* [Work request] Only the lines from the one containing "This screenshot has width=904, height=593." through the end of the listing are to be repeated, exactly and without pictures.

* [Stored data]

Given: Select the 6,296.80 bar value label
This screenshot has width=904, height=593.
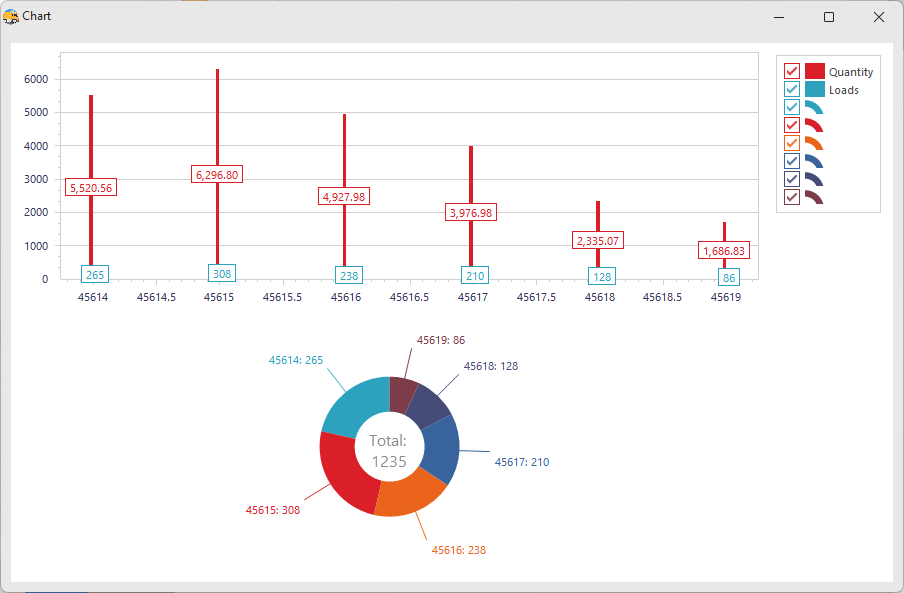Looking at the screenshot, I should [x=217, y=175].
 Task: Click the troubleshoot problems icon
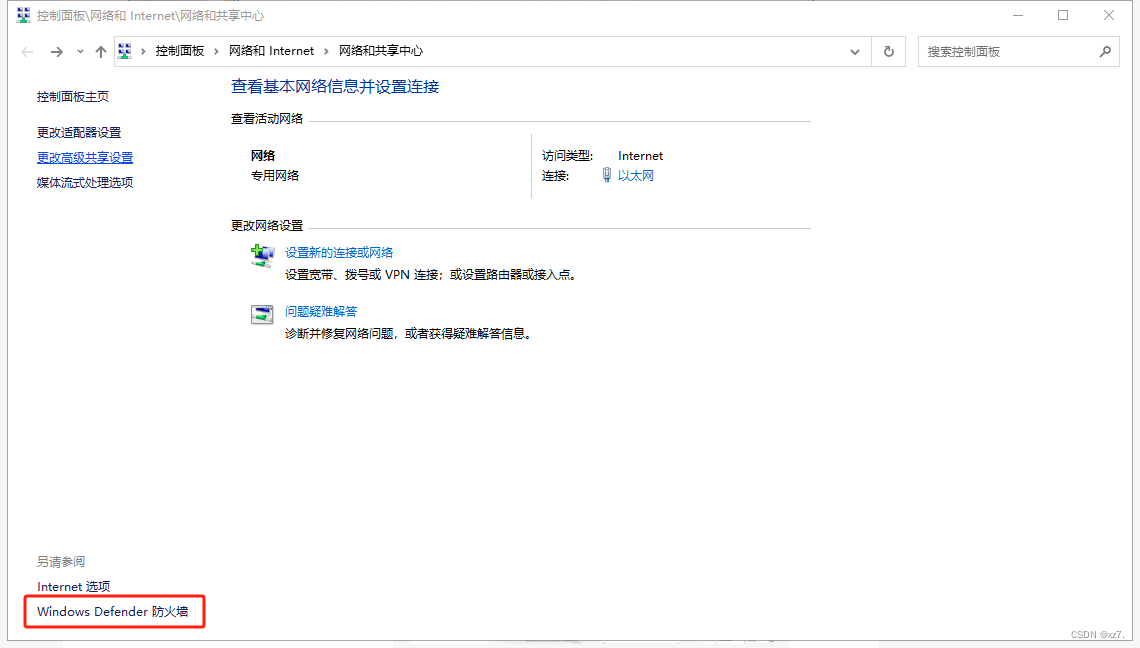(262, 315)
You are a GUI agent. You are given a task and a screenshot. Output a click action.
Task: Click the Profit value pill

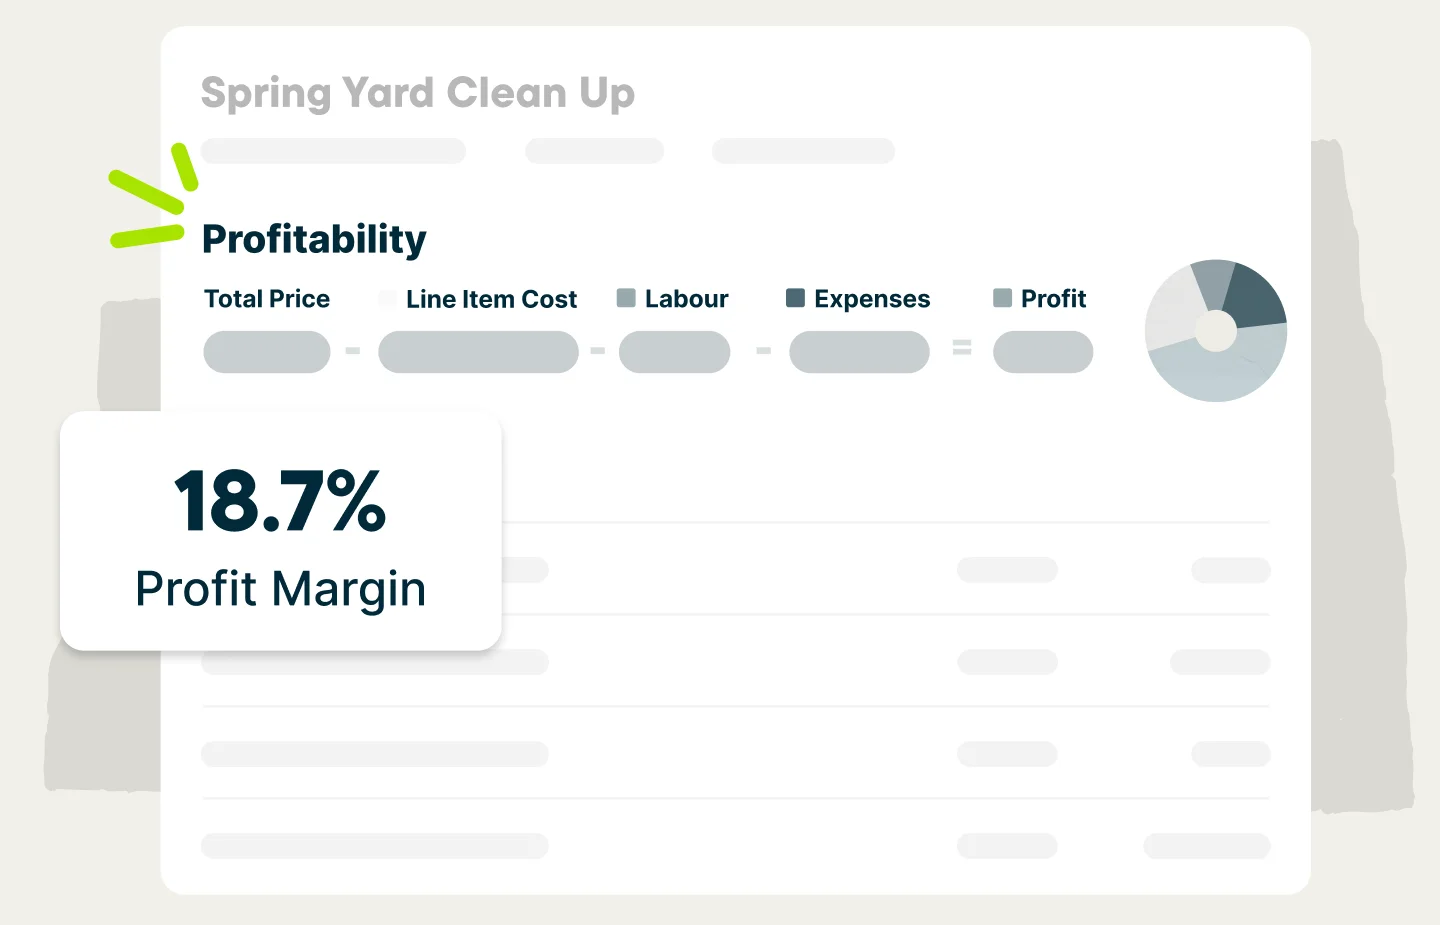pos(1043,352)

* [Solution]
This screenshot has width=904, height=593.
Looking at the screenshot, I should [x=217, y=175].
 Task: Click the troubleshoot problems icon
(262, 315)
You are a GUI agent. You are given a task and a screenshot. Output a click action.
Task: Click the Profit value pill

pos(1043,352)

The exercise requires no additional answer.